[Material supplied start]
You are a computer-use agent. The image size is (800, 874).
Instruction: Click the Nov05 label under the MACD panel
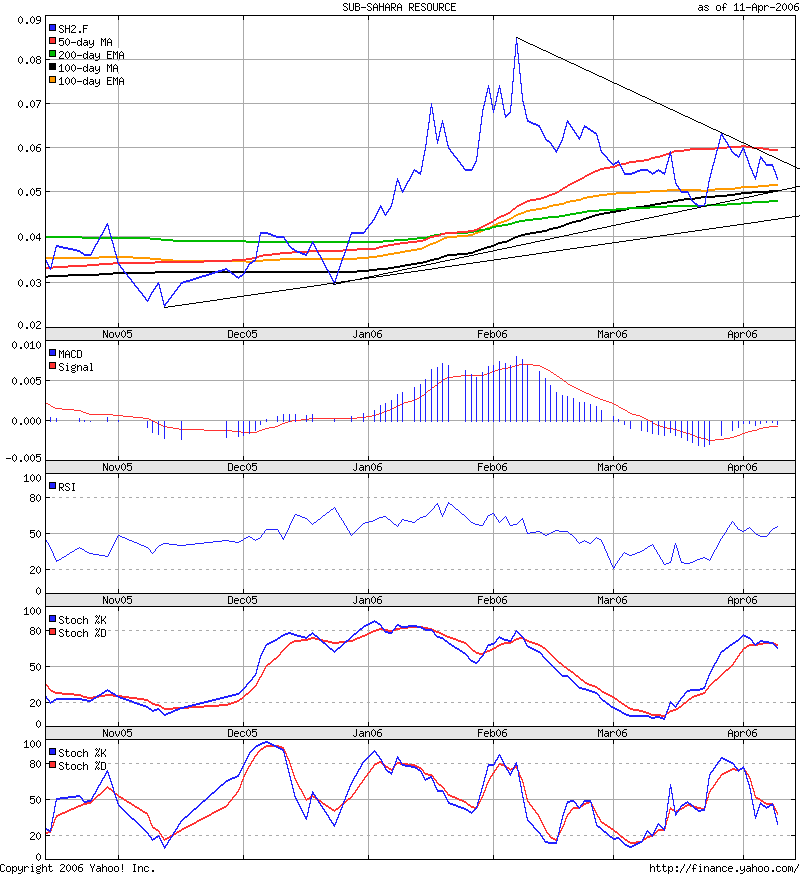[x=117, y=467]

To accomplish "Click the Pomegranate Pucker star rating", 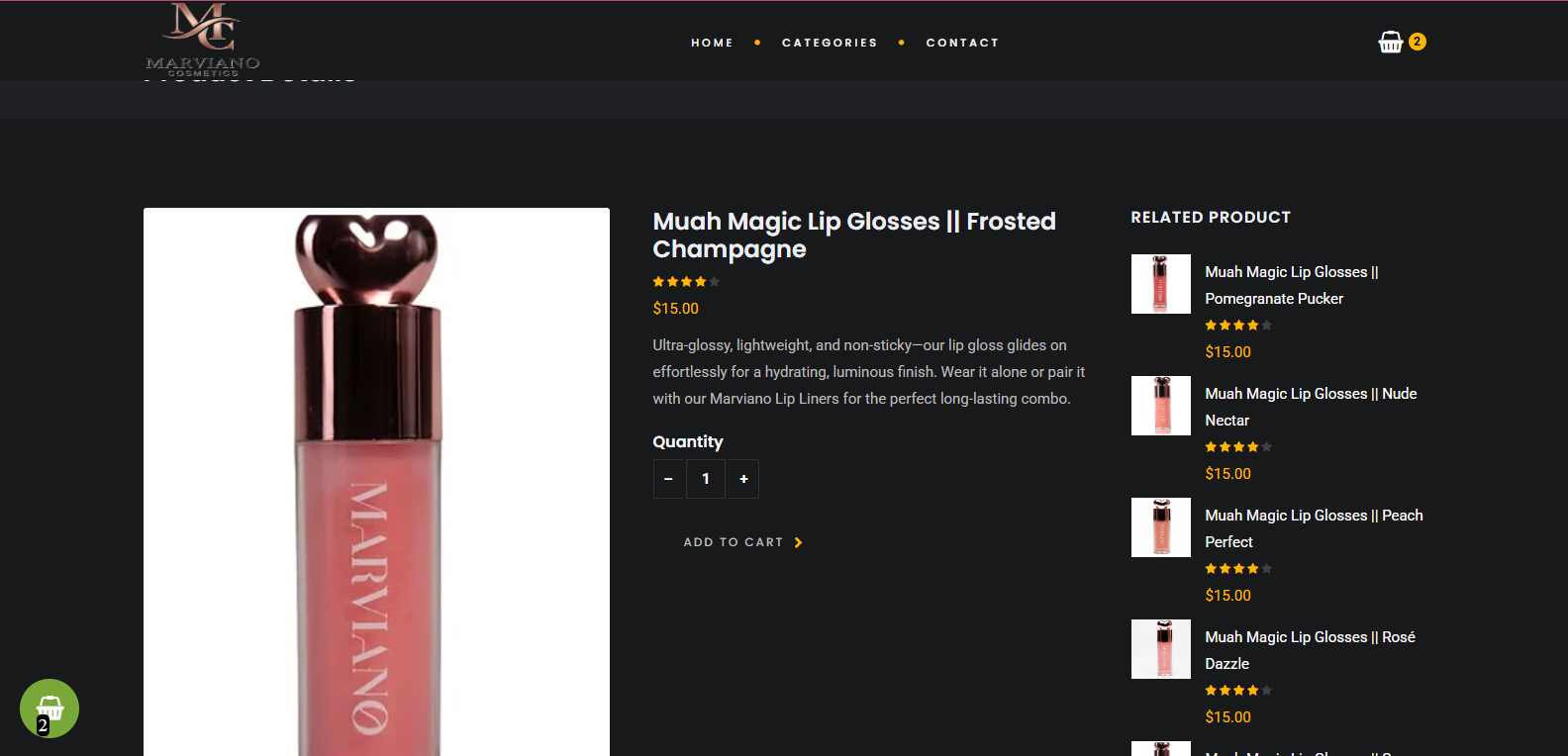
[Material supplied end]
[Material supplied start]
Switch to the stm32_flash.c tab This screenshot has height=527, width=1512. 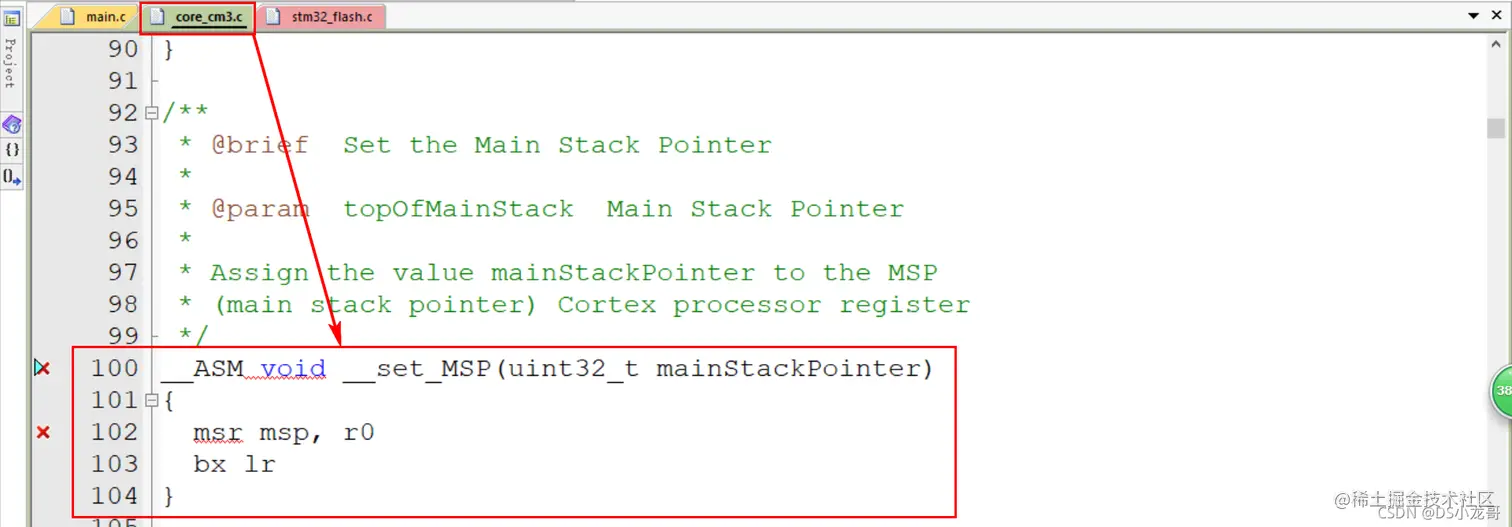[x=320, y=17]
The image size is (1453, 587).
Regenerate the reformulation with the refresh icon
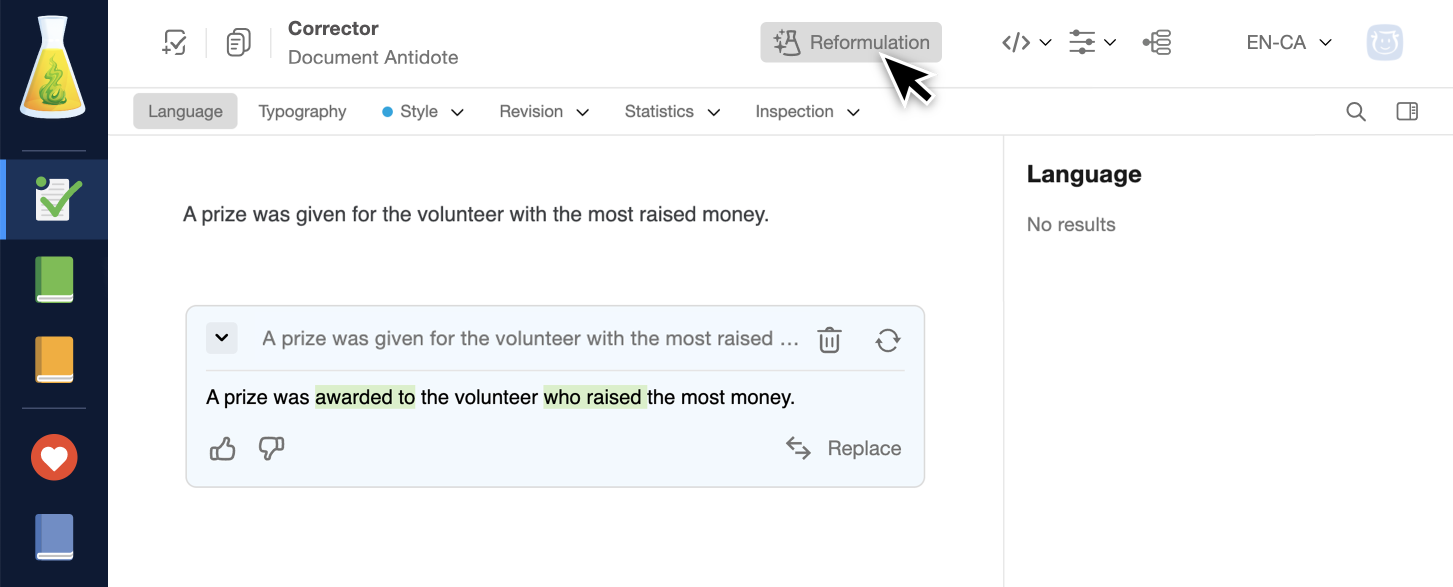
[Material supplied end]
Task statement:
Rewrite the part of the records that opens with the line containing "You are a computer-use" and closes with the line containing "the Pomegranate Pucker", replacing "MACD panel" with "RSI panel" and leaving everything else unchanged. Leave the pictures out of your answer.

Exercise output:
You are a computer-use agent. The image size is (800, 874).
Instruction: Click the Nov05 label under the RSI panel
[x=117, y=467]

To accomplish "Click the Pomegranate Pucker star rating", 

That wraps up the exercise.